BAG verlangt unmissverständlichen Arbeitsvertrag
Sonderzahlung auch ohne Leistung fällig

Arbeitgeber, die eine Sonderzahlung nur bei entsprechender Arbeit leisten wollen, müssen dies im Arbeitsvertrag deutlich machen. Wie aus einem jetzt schriftlich veröffentlichten Urteil des Bundesarbeitsgerichts (BAG) hervorgeht, kann sonst insbesondere bei Formulararbeitsverträgen das Geld schnell auch dann fällig werden, wenn der Arbeitnehmer dauerhaft arbeitsunfähig ist.
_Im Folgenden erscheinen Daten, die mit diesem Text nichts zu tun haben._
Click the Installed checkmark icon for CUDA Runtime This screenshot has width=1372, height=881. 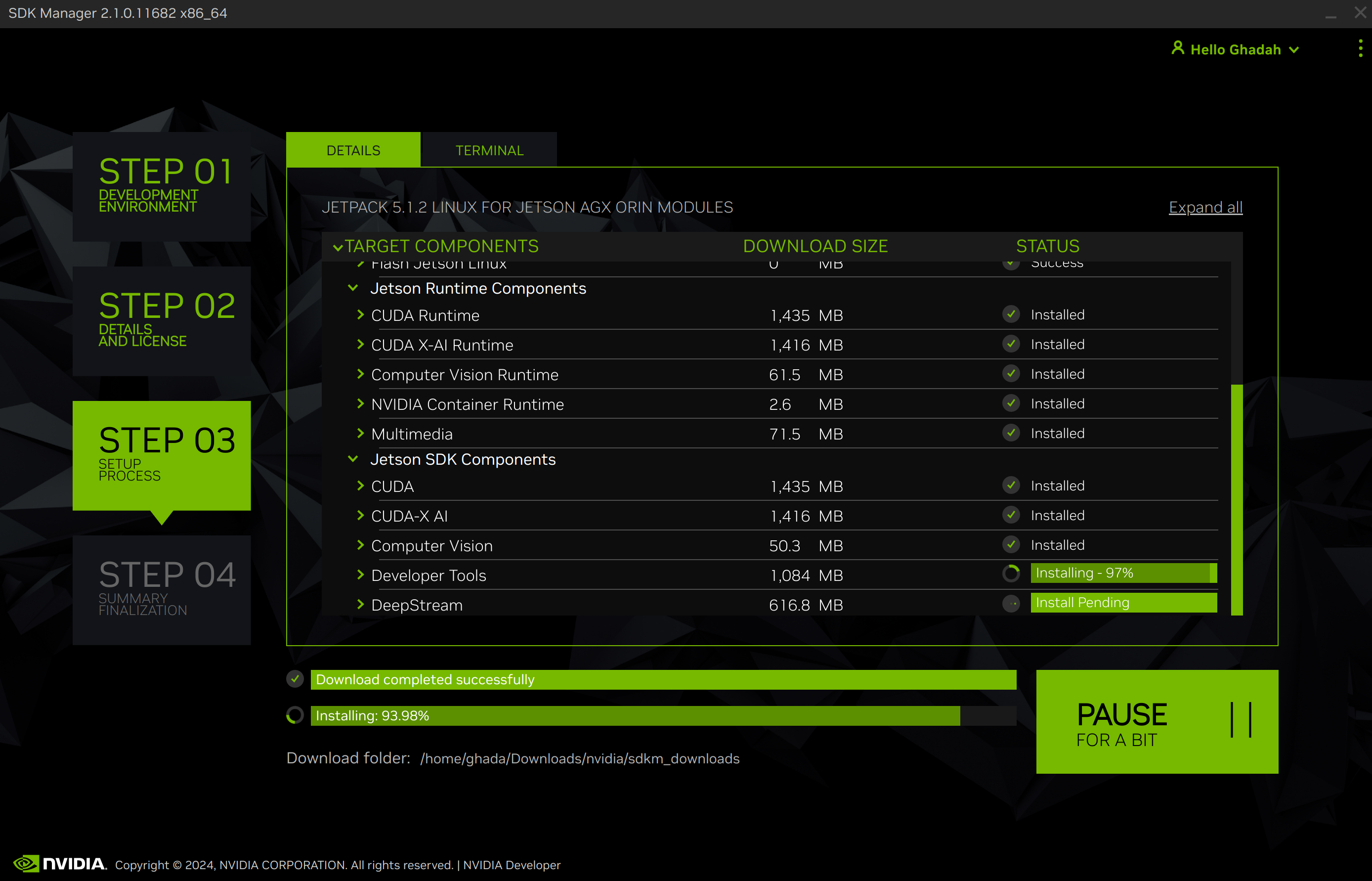click(x=1011, y=314)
mwo HB ERFURT. Eine Zeitarbeitsfirma im Ruhrgebiet hatte im Arbeitsvertrag mit einem Montierer ein Weihnachtsgeld in Höhe des 120-fachen Stundenlohns vereinbart, "Berechnung: November bis November gemäß Zugehörigkeit". Seit Herbst 1999 arbeitete der Montierer nicht mehr und bezog eine zeitlich nicht begrenzte Erwerbsunfähigkeitsrente. 2001 und 2002 zahlte die Firma die Sondervergütung von zuletzt umgerechnet knapp 1 300 Euro nicht mehr.

Nach Niederlagen in beiden unteren Instanzen hatte der Arbeitnehmer mit seiner Klage vor dem BAG Erfolg. Dies betonte, dass der Arbeitsvertrag als vervielfältigter Formulararbeitsvertrag wie AGBs auszulegen sei. Im Zweifel sei daher die für den Arbeitnehmer günstigere Auslegung zu wählen. "Es ist Sache des Klauselanwenders, sich klar und unmissverständlich auszudrücken", so das BAG.

Danach sei hier die Sonderzahlung schon durch den formalen Fortbestand des Arbeitsverhältnisses begründet. Denn das Wort "Zugehörigkeit" setze dem Sprachgebrauch nach keine Leistungen voraus. So bleibe auch eine Vereinszugehörigkeit bis zum Austritt oder Ausschluss bestehen, auch wenn das Mitglied nicht am Vereinsleben teilnehme und keine Beiträge mehr zahle.